• Task objective:
Look below for the line that contains "You are a GUI", and write out exactly that line and all remaining lines of the listing, omitting pictures.

• Source information:
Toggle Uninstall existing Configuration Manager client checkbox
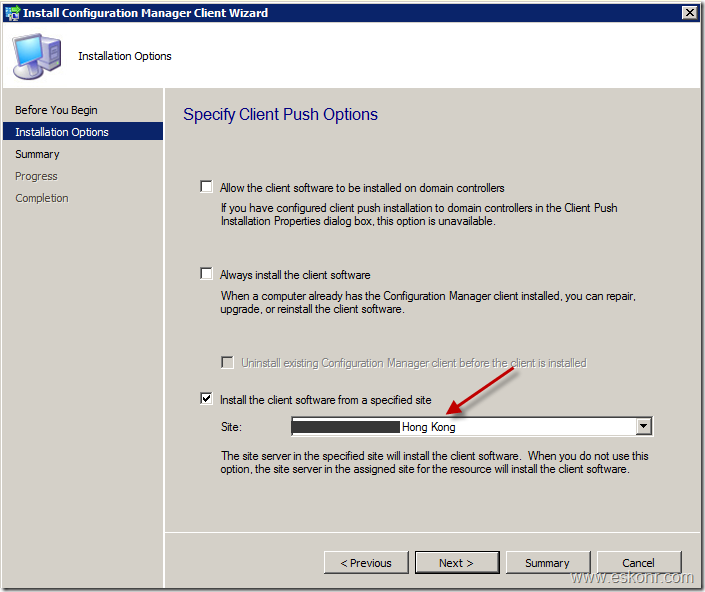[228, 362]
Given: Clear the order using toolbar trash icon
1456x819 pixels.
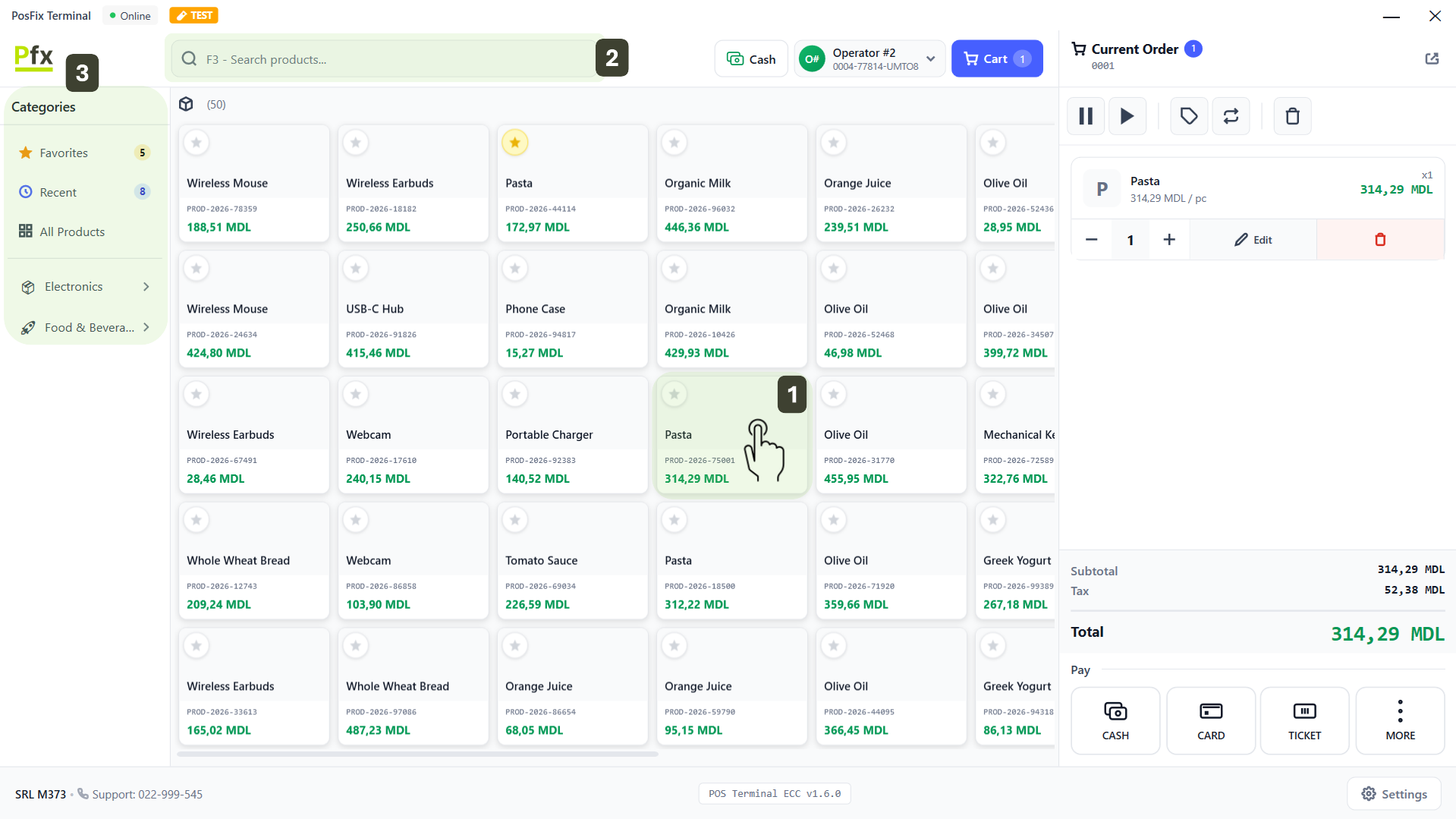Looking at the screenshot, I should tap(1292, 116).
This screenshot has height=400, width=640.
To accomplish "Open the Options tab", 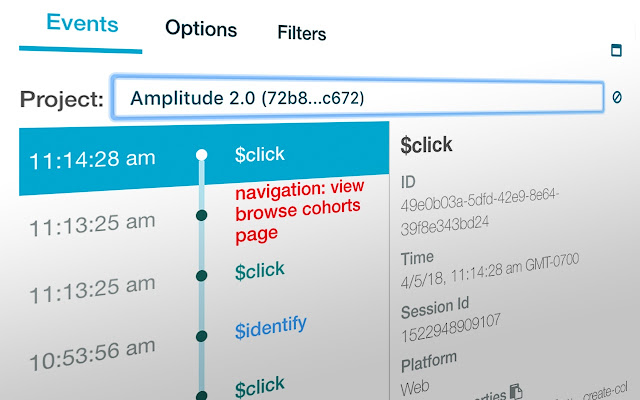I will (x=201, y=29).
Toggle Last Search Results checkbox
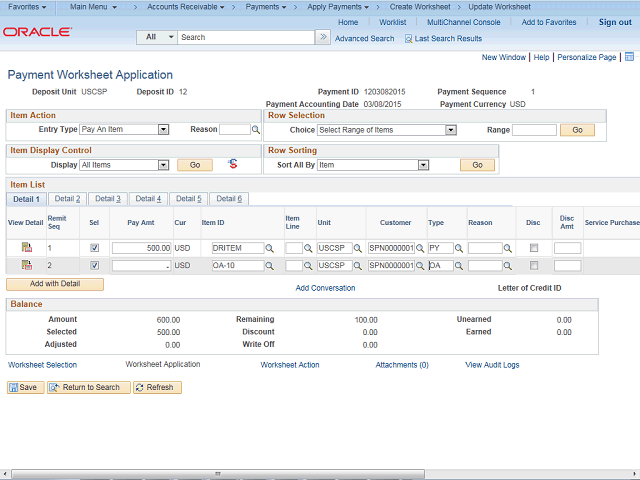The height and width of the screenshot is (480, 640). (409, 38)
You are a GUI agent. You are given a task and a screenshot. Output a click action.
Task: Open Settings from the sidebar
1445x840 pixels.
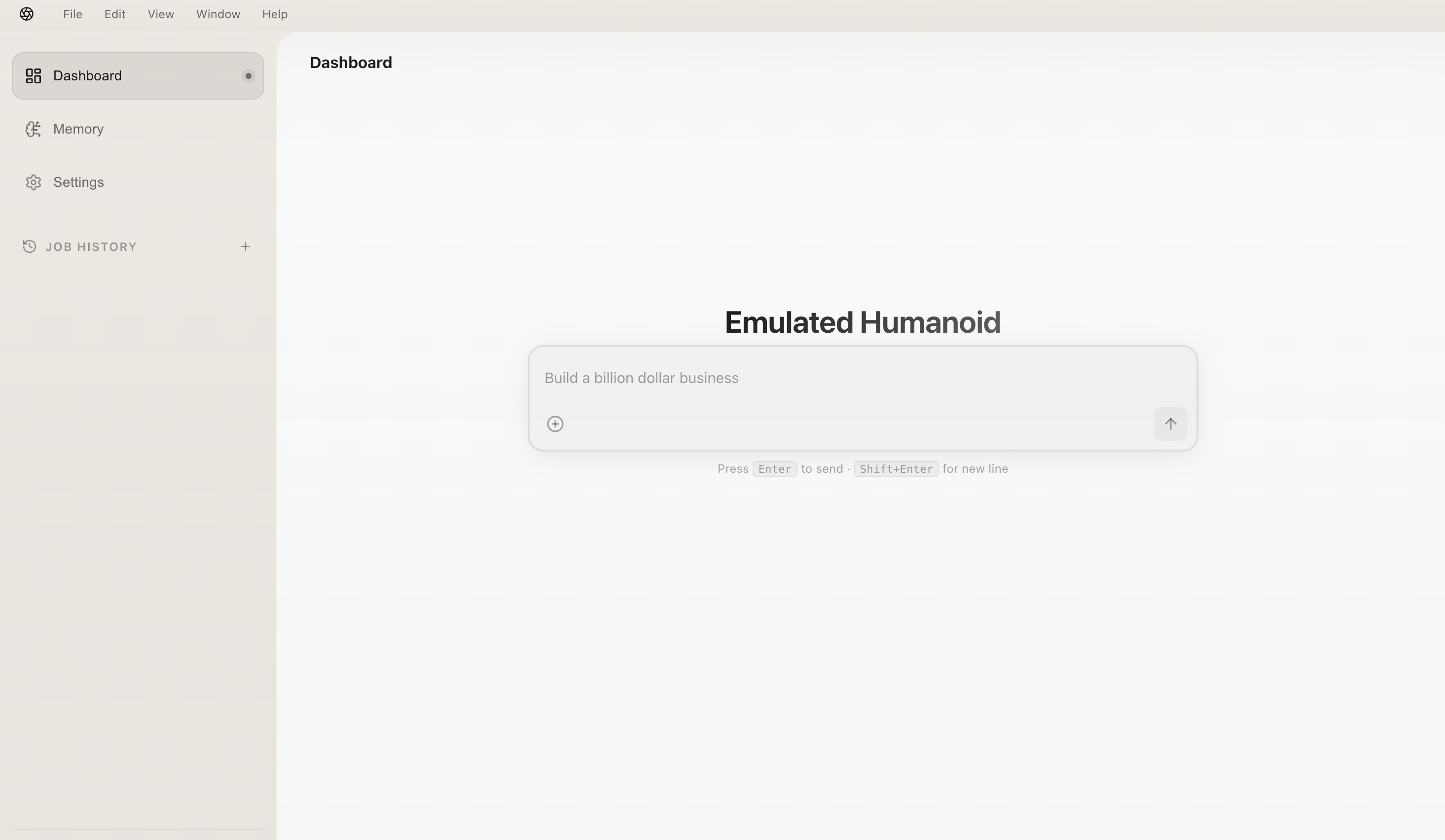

• Answer space:
You are a GUI agent. You are given a task and a screenshot. Output a click action.
Task: Open Settings from the sidebar
1445x840 pixels.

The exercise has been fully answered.